§ **CONSEGNA DELL'ESERCIZIO**
Nel passo del testo sulla lingua giapponese che si apre con le parole "La parola è uno" e si chiude con "parlare molto! (。→∀←。)", sostituisca "lingua antichissima" con "lingua millenaria" e lo trascriva con tale modifica.

§ **TESTO DI RIFERIMENTO**
>>>
Oggi 18 maggio è il giorno delle parole「ことばの日」. La celebrazione deriva dalla lettura della data di oggi che, in giapponese, può leggersi come KO こ(5)TO と(10)BA ば(8)che in questa lingua significa appunto “parola”.

La parola è uno strumento potente. Quando un bambino scopre il nome di qualcosa per la prima volta, inizia a possedere quell’oggetto, azione, pensiero… riesce a renderlo un po’ suo. Le parole ci permettono di comunicare, di chiacchierare anche di cose astratte che non possiamo toccare o indicare a gesti.

 

  1. Esprimersi al meglio
  2. Frasi che nascondono qualcosa
  3. La lingua giapponese: Nihongo「日本語」

Esprimersi al meglio

Il giapponese è una lingua antichissima che si è molto evoluta nel corso del tempo. E’ ricca di sinonimi con sfumature di significato diverso, ci sono migliaia di kanji che possono avere più di una pronuncia ed interpretazione. Insomma, anche se i giapponesi non si esprimono molto a voce, la loro lingua gli permette di utilizzare il termine giusto al momento giusto. Chissà, forse è proprio per questo che non hanno bisogno di parlare molto! (。→∀←。)

 

Come si fa ad esprimersi al meglio? Ad ognuno il suo!

I giapponesi parlano a seconda di chi sono e in base a quello che fanno. Di conseguenza, i termini variano da maschio a femmina, ci sono diversi livelli di cortesia e addirittura alcune situazioni possiedono un linguaggio a sè.
<<<
§ **DATI GREZZI**
>>>
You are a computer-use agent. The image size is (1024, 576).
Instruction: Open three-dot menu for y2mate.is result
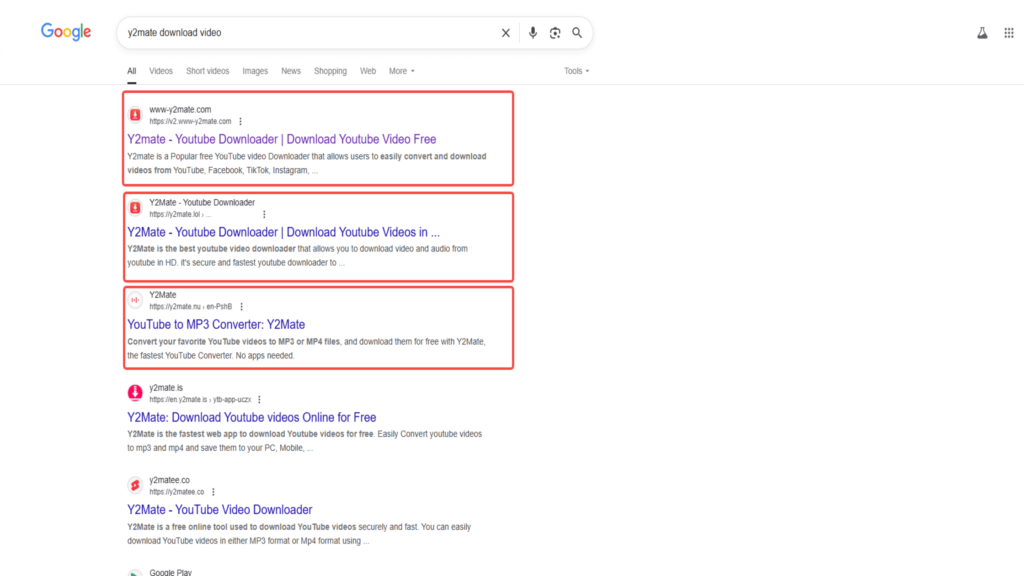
<<<
§ **RISULTATO**
La parola è uno strumento potente. Quando un bambino scopre il nome di qualcosa per la prima volta, inizia a possedere quell’oggetto, azione, pensiero… riesce a renderlo un po’ suo. Le parole ci permettono di comunicare, di chiacchierare anche di cose astratte che non possiamo toccare o indicare a gesti.

 

  1. Esprimersi al meglio
  2. Frasi che nascondono qualcosa
  3. La lingua giapponese: Nihongo「日本語」

Esprimersi al meglio

Il giapponese è una lingua millenaria che si è molto evoluta nel corso del tempo. E’ ricca di sinonimi con sfumature di significato diverso, ci sono migliaia di kanji che possono avere più di una pronuncia ed interpretazione. Insomma, anche se i giapponesi non si esprimono molto a voce, la loro lingua gli permette di utilizzare il termine giusto al momento giusto. Chissà, forse è proprio per questo che non hanno bisogno di parlare molto! (。→∀←。)